Section: Scientific Foundations

Perception and autonomous navigation

Autonomy in robotics largely relies on the capability of processing the information provided by exteroceptive sensors. Perception of the surrounding environment involves data acquisition, via sensors endowed with various characteristics and properties, and data processing in order to extract the information needed to plan and execute actions. In this respect, the fusion of complementary informations provided by different sensors is a central issue. Much research effort is devoted to the modeling of the environment and the construction of maps used, for instance, for localization, estimation, and navigation purposes. Another important category of problems concerns the selection and treatment of the information used by low-level control loops. Much of the processing must be performed in real-time, with a good degree of robustness so as to accommodate with the large variability of the physical world. Computational efficiency and well-posedness of the algorithms are constant preoccupations.

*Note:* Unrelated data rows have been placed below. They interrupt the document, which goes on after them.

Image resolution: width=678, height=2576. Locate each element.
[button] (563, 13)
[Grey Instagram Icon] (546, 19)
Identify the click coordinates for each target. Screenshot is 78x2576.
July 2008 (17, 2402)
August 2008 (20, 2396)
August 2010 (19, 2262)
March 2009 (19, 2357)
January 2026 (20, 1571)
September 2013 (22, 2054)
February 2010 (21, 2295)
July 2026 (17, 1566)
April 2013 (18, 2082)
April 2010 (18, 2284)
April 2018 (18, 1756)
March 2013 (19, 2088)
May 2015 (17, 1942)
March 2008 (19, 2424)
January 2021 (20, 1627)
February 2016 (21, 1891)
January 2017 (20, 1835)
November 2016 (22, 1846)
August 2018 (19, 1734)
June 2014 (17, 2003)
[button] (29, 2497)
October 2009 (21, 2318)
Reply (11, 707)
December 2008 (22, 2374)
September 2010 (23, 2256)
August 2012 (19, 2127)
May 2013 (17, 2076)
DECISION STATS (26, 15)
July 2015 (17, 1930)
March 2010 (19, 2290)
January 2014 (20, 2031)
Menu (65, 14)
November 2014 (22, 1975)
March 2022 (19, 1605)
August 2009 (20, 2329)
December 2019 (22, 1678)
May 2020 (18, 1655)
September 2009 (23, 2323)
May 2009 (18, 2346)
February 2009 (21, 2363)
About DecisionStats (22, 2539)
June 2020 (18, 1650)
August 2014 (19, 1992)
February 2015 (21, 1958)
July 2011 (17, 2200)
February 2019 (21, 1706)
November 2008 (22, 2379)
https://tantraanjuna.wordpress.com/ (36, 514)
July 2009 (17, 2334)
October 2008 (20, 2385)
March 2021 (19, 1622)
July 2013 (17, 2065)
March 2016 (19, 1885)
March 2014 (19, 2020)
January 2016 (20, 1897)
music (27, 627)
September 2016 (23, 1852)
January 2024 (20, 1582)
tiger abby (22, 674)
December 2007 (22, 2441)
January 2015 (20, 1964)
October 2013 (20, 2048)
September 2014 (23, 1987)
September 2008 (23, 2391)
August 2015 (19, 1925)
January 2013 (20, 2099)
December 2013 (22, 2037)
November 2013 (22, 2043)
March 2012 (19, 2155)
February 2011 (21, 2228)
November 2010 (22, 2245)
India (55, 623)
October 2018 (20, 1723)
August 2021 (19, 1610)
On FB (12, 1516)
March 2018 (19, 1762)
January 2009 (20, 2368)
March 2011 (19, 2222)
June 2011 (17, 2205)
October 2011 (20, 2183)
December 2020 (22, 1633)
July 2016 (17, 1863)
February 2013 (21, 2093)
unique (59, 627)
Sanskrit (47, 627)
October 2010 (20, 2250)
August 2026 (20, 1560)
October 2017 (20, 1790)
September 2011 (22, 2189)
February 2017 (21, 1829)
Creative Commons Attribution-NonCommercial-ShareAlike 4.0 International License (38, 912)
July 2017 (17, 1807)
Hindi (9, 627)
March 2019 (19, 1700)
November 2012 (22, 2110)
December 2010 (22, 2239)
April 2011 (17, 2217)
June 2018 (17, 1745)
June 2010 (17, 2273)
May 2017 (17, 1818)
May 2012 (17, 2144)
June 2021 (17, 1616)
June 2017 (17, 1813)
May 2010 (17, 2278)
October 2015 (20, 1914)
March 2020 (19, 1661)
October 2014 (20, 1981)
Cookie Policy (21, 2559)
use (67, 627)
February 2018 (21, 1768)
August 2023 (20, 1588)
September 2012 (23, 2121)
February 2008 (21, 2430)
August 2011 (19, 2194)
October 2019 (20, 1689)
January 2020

Advanced perception for robotics   

A key point is to handle the right compromise between the simplicity of the models and the complexity of the real world. For example, numerous computer vision algorithms have been proposed with the implicit assumptions that the observed surfaces are Lambertian and the illumination is uniform. These assumptions are only valid in customized environments. For applications such as the exploration of an outdoor environment the robustness of vision-based control schemes can be improved by using more realistic photometric models (including color information). Even though such models have already been used in the computer vision and augmented reality communities [45] , [67] their applicability to real-time robotic tasks has not been much explored.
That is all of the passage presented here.